Differences exist between the studies reviewed above and our experience. In all previous reports, IFN was given prophylactically early after transplantation to patients with normal liver function. In our patients, a significant period of stable allograft function was followed by IFN-α therapy. However, recent experience shows that IFN-α may be quite safe when given to liver transplant recipients with active hepatocellular disease (15). Moreover, our own experience suggests that renal transplant patients with prior liver allografts (patients 8, 9, and 10) may be more tolerant of IFN-α treatment. More experience with IFN-α therapy in patients with different organ transplants is needed to determine whether this speculation is correct.

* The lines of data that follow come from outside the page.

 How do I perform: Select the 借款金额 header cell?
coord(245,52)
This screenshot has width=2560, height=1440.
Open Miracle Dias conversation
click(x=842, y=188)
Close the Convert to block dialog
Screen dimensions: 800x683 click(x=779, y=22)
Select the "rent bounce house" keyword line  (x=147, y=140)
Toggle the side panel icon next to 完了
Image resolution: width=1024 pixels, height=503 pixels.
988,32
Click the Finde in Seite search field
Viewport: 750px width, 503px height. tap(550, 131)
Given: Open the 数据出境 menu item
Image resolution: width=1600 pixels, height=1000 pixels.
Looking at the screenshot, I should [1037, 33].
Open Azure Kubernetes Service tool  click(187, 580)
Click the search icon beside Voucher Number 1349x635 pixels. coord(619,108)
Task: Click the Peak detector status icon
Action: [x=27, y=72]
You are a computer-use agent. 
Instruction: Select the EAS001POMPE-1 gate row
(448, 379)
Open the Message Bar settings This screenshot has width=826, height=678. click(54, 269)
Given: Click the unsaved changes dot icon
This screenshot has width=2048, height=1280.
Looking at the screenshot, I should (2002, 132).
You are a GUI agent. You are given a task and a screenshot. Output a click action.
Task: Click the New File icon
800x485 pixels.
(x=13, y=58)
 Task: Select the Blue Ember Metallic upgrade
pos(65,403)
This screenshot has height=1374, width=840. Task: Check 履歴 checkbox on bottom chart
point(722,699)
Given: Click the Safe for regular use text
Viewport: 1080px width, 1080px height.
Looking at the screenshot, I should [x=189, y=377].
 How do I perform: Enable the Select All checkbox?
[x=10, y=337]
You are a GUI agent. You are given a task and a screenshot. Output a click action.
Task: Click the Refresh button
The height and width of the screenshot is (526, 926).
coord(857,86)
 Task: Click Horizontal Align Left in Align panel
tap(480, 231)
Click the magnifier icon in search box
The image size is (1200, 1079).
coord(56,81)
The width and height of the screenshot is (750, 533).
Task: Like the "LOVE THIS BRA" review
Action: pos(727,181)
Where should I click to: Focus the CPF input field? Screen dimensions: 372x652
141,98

Another possible factor involved in the precipitation of acute allograft rejection after IFN administration may be the preparation of IFN used. All reports of renal transplant dysfunction associated with IFN therapy involved the use of rIFN-α (12,14). Conversely, all reports of successful therapy with IFN have used preparations derived from leukocyte- or lymphocyte-stimulated cultures (3, 11). This raises the possibility that the purified recombinant preparation may actually have greater toxicity for allografts than preparations derived from stimulated cells. Alternatively, the latter preparations may contain some protective factors.
The mechanism of IFN-induced rejection in renal transplants is not known, but the observed clinical cases suggest that suppression of IFN production may be a factor in avoiding rejection in renal transplants. IFN-α/β has been shown to accelerate rejection in a model of heart transplantation (16), and it was suggested that this may be due to enhanced expression of class I antigens. IFN have been noted to enhance the expression of both class I and class II antigens (3). Our patients who experienced rejection had a mean 2.4±0.49 class I mismatches (range 0–4) and 1.1±0.24 class II mismatches (range 0–2). Whatever the mechanism, our experience, and that of others, suggests that rIFN-α is associated with the development of resistant rejection in renal transplant patients.